Managing a chronic illness can be stressful, regardless of a global pandemic. Here, Robert Joyce explains how COVID-19 has impacted his healthcare routine.
Managing the health of a nation is difficult. There are so many stakeholders. First you have the patient – who I believe we should be at the centre of every healthcare system. Then you have healthcare professionals, NGOs and charities, administrators, manufacturers, government decision-makers and regulators, insurance companies, and many other organisations who are in the public and private sector.
Since February, healthcare systems around the world have had to adapt to prepare for all the COVID-19 patients. This has put massive pressure on individuals, healthcare services and the support systems that surround them to provide the care needed to save lives.
Their work is hard and it has not stopped yet.
Unfortunately, the focus on dealing with the pandemic has meant that other services have been reduced or even withdrawn. I have experienced this first-hand and I know many other people who are waiting for treatments that are on hold to resume.
In this post I want to highlight some of challenges, but I also want to share some of the positives that have surfaced as a result of this pandemic.
Around the world healthcare systems were largely unprepared for a pandemic of this scale. One area of major concern was the lack of capacity in hospitals to handle a sudden and continued surge in patients. Most hospitals had been operating at or over capacity. In many cases the equipment needed was not there, and PPE (Personal Protective Equipment) was not easily available. There was often no spare capacity or supplies of necessary equipment.

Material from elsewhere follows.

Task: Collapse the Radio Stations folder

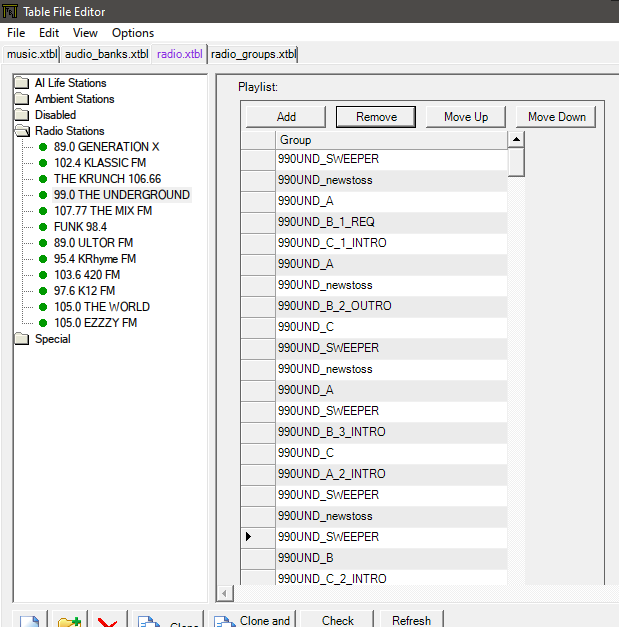Action: pyautogui.click(x=22, y=131)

In the crisis, many governments acted quickly to implement new laws and secure funding to increase capacity where really needed. It has not been perfect, but now we know that we can complete monumental tasks if necessary. Now, we should use this to fix the other problems.
This, in my opinion, has been one of the biggest risks of this pandemic. There are people who require ongoing treatment for new and existing illnesses that has nothing to do with coronavirus, which have stopped in order to help prevent the spread of COVID-19. In some cases, it is unknown when treatments will restart.

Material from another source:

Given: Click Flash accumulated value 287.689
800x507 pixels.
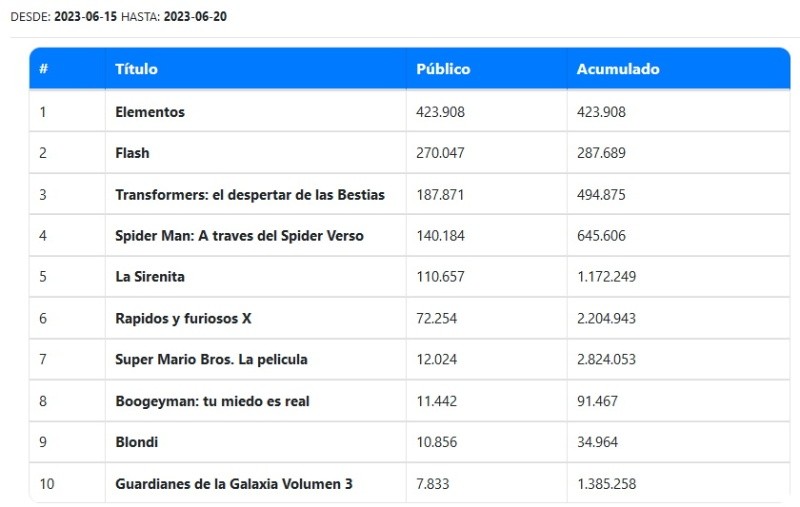Looking at the screenshot, I should click(x=601, y=153).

This is a massive risk and concern to those living with potentially life-threatening illnesses, who are facing delays in their treatment. We do not know how long this pandemic will continue – it could be years if a vaccine is not developed.
I believe the system still needs to treat these other illnesses. Other conditions have not disappeared and they are still affecting people's lives. Should there be safe havens for people who are immune compromised so they can continue their treatments?
Getting an X-ray, MRI scan or even a blood test is taking much longer than usual. Many illnesses are time-sensitive and the longer you wait to be diagnosed and treated, the more severe the illness might become. Some illnesses that are treatable during the early stages can become fatal if left to develop.
I had personal experience with delayed treatment. In February, my walking took a turn for the worse. The decline continued into March and I was really concerned I would not get treatment for this new exacerbation. It wasn’t until late April that I could go to hospital to get help. I couldn’t help feeling like this was too little too late. I have not recovered to where I was in January, but at least I got the treatment I needed in the end.
If I had stayed at home and not sought medical advice, there is a good chance things would be much worse now.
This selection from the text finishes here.